_Exercise goal_.
Using the film review below, answer each question, numbering your answers to match.
1. Which actor plays the filmmaker-actor who narrates the story?
2. What does Silk collect?
3. What role does Anju Mahindru play?

_Selected excerpt_.

....

The girl, once Reshma, now Silk of the semi-porn screen, keeps her blouse low, saree lifted up enough, to reveal round breasts, deep cleavage, ‘thunder thighs’ (wherever that expression comes from), besides a jiggly belly, proud girth, chubby cheeks, long silken hair: basically a female form that unites collective fantasies of the provincial male.

The Indian man derives his desires from ancient sculptures, the kinds that make for ruins in caves of Khajuraho or Ajanta-Ellora. Silk is that for the silver screen. This is her story. Or one of the human race, as the narrator says: “Look at history, two things don’t change: man dominates, woman causes aafat (calamity)!” Marx was obviously wrong about class struggles!

This narrator is a filmmaker-actor (Emraan Hashmi), stung by the stunning success of Silk’s odd, soft-core stuff. He’s an honest director. His producer’s a practical man. There is honesty in the porn type material the producer peddles as well. It’s unlikely to garner critical acclaim, of course. No male reviewer will recommend a movie because it gave him a hard-on. Female critic will probably sense exploitation. Silk couldn’t care less. She collects only photos of hers that appear in the press.

Her journey to infamy involves a mix of circumstance, coincidence, and her own resilience, as is true for all success stories. In short: she lands up on a film set. Movie urgently needs a back-up dancer. Second-unit director goes nuts shooting her curvy figure. Main director (Hashmi) throws the song away. Producer finds it after the film’s bombed on day one, adds it in. She gets noticed, becomes a star of sorts: lonely, reckless, focused, ambitious. She loses her mind, as many do, only when she begins to take her own myths too seriously.

‘Fem-jep’ (female in jeopardy) is a popular American film genre. Where the heroine goes through man-hell throughout, and supposedly sympathetic male audiences, psychologists suspect, secretly enjoy this without feeling any guilt! Madhur Bhandarkar is the patron saint of this genre in Hindi pics (Chandni Bar, Fashion etc). This is not one of those movies. Silk pretty much deserves what she gets.

How much of this belongs to the suicidal southern phenomenon Silk Smitha, whose life this film is apparently based on, it’s hard to tell. Bharati Pradhan, a veteran film journalist who’d interviewed Smitha before, says the character comes quite close. We spoke at the interval. The difference between Silk in this movie and, say, a Mallika Sherawat or Mamta Kulkarni in real life, is that after tasting moderate success from below-the-radar semi sleaze, most attempt to gentrify themselves through the mainstream: convert infamy into lady-like fame. Silk did not.

She seeks no respect, attaches herself to a top actor, remains protected from other leeches. This is true for so many Indian heroines. Only repressed middle classes pick up glossies to marvel at promiscuous sex lives of filmies. The show-world is what it is.

Anju Mahindru plays a gossip mag editor, chronicling bedrooms of the movie industry. We’re supposed to be in Madras. The location is obviously fuzzy. The time line’s not. It is the ‘80s, and it could well be Bollywood. The vocabulary, 'tuning' (euphemism for getting it on), 'baby' (for the heroine), are so ‘Bollywood’ from the time.

....

_Records shown_.
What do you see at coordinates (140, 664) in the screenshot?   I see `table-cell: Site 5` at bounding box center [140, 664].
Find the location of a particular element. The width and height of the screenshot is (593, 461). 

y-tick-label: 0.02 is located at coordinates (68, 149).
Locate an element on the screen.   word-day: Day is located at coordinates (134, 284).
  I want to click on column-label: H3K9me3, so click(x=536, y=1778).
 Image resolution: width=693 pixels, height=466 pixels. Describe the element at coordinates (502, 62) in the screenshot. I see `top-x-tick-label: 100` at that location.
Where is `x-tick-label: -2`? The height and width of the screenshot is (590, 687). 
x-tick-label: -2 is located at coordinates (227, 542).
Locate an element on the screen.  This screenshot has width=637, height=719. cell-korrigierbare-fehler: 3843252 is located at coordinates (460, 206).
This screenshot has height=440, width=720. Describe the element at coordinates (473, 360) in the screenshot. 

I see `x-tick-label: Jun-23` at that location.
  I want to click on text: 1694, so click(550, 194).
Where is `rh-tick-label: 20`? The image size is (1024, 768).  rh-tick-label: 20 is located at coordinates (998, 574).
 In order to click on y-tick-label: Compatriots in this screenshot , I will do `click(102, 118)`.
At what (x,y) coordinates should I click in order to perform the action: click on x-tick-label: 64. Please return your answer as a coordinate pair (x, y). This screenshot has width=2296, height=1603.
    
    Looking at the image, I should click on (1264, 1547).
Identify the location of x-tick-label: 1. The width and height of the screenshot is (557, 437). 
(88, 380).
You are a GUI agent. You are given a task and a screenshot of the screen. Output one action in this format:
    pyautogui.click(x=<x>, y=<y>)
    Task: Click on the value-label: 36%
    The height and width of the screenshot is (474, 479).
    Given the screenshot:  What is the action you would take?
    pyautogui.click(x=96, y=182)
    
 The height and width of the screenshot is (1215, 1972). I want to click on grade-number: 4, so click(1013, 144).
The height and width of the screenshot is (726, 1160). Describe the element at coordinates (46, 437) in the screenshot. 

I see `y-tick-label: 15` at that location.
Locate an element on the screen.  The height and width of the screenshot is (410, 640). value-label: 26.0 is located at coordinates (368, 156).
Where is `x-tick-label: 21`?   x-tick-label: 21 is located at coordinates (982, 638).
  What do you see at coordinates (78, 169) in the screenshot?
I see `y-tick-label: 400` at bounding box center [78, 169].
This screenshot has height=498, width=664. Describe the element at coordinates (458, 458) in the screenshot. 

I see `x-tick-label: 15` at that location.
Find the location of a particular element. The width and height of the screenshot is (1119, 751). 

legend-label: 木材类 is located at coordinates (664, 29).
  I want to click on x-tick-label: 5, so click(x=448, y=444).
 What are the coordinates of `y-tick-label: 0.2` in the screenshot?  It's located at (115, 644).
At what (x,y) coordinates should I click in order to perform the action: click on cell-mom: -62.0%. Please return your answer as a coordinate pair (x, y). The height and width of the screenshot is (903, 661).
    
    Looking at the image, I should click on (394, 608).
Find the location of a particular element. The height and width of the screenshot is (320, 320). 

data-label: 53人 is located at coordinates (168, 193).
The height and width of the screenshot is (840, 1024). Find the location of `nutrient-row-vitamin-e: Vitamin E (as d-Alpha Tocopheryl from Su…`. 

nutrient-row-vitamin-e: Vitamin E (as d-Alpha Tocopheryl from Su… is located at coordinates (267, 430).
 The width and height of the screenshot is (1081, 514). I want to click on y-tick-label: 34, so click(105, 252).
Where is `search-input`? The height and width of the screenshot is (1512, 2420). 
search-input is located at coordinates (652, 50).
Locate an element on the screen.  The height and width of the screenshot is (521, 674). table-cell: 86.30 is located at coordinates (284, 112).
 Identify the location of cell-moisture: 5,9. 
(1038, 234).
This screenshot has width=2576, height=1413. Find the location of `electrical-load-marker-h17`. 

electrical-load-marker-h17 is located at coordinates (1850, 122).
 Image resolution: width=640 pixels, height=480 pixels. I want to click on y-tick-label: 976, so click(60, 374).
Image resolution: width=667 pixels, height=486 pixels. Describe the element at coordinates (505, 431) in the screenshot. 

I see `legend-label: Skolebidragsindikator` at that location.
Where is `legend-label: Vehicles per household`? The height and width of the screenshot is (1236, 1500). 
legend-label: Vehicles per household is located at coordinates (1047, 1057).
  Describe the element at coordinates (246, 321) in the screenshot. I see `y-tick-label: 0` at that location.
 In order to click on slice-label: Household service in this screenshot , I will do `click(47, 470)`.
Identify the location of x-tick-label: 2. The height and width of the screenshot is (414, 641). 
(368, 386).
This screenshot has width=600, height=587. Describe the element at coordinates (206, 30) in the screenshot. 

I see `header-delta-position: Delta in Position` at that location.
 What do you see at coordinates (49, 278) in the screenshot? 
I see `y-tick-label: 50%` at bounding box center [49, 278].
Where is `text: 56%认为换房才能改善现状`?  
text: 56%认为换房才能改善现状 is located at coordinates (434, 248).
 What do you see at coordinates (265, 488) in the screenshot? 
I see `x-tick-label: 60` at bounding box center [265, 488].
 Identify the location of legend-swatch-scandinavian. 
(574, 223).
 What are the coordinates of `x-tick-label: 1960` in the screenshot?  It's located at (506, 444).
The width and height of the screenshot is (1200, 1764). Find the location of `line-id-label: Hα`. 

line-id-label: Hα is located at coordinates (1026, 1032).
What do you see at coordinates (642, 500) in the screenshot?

....

_Exercise result_.
1. Emraan Hashmi
2. Only the photos of herself that appear in the press
3. A gossip magazine editor